BRIEF A
From the court excerpt on the § 52.1 claim, reproduce the passage between "Defendants next move" and "No. 32 at 13.)", inclusive.
BRIEF B
According to the court excerpt on the § 52.1 claim, why do Defendants move for summary judgment on Plaintiffs' Eleventh Cause of Action?

PROVIDED TEXT
G. Plaintiffs' Eleventh Cause of Action under California Civil Code § 52.1

Defendants next move for summary judgment on Plaintiffs' Eleventh Cause of Action under California Civil Code §52.1 because Plaintiffs have not alleged threats, intimidation, or coercion to support this claim. (ECF No. 25-1 at 9.) Plaintiffs assert that this claim is supported because "[u]se of law enforcement authority to effectuate a seizure and a search can constitute interference by threats, interference, or coercion if the police officer lacked a justification to seize and search a person." (ECF No. 32 at 13.)

DATA LINES
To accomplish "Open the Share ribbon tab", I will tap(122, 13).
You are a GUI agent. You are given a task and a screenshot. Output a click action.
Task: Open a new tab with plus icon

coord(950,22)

TASK RESULT A
Defendants next move for summary judgment on Plaintiffs' Eleventh Cause of Action under California Civil Code §52.1 because Plaintiffs have not alleged threats, intimidation, or coercion to support this claim. (ECF No. 25-1 at 9.) Plaintiffs assert that this claim is supported because "[u]se of law enforcement authority to effectuate a seizure and a search can constitute interference by threats, interference, or coercion if the police officer lacked a justification to seize and search a person." (ECF No. 32 at 13.)

TASK RESULT B
Plaintiffs have not alleged threats, intimidation, or coercion to support the claim.